The first one uses cooked sugar. In other terms, caramel is first obtained by cooking a mixture of sugar and water. The dried fruits are then added to the mixture to continue cooking them in a syrup.
At the Manufacture Cluizel in Damville (Normandy), we prefer to slow process starting with dry sugar. The dried fruits are added right from the beginning with granulated sugar for a slow cooking in copper cauldrons.
After this step, we wait until the sugar coats perfectly the fruits and crystallizes. We adjust the cooking of the caramel to the final taste we want to achieve. Then, we pour it on a tray to cool at room temperature. When cooled down, we break it and use first granite rolls. At that step, it's magic, the mix is transformed little by little into a thick paste. We then use another multi rolls to obtain a smoother texture if desired.
The differences in taste and texture are obtained by different caramelizations / roastings and differences in grinding or mixing (more or less fine). For example, the old-fashioned praline is a more traditional 'crunchier" method. The mixture is thicker and less finely ground, with more pieces of hazelnuts and almonds for a more rustic taste and texture.
Now let's look at how to store the Praliné to make the pleasure last as long as possible.

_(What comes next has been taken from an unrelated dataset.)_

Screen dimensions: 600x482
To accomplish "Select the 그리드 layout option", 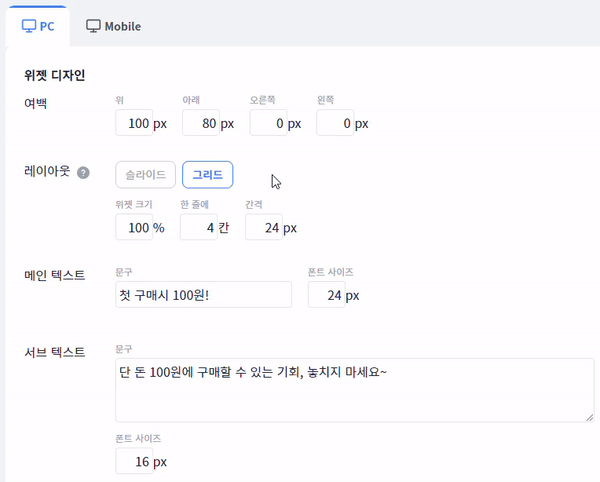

The best way to store it is in an airtight glass jar, previously scalded. Keep your jar in a cool, dry place, away from light and you're done! Your Praliné can be kept for several weeks or even months. For a Praliné bought in a shop, respect the best by date indicated on the packaging
Now, you know everything! I hope you found this article interesting. Feel free to share your expertise with your family and friends.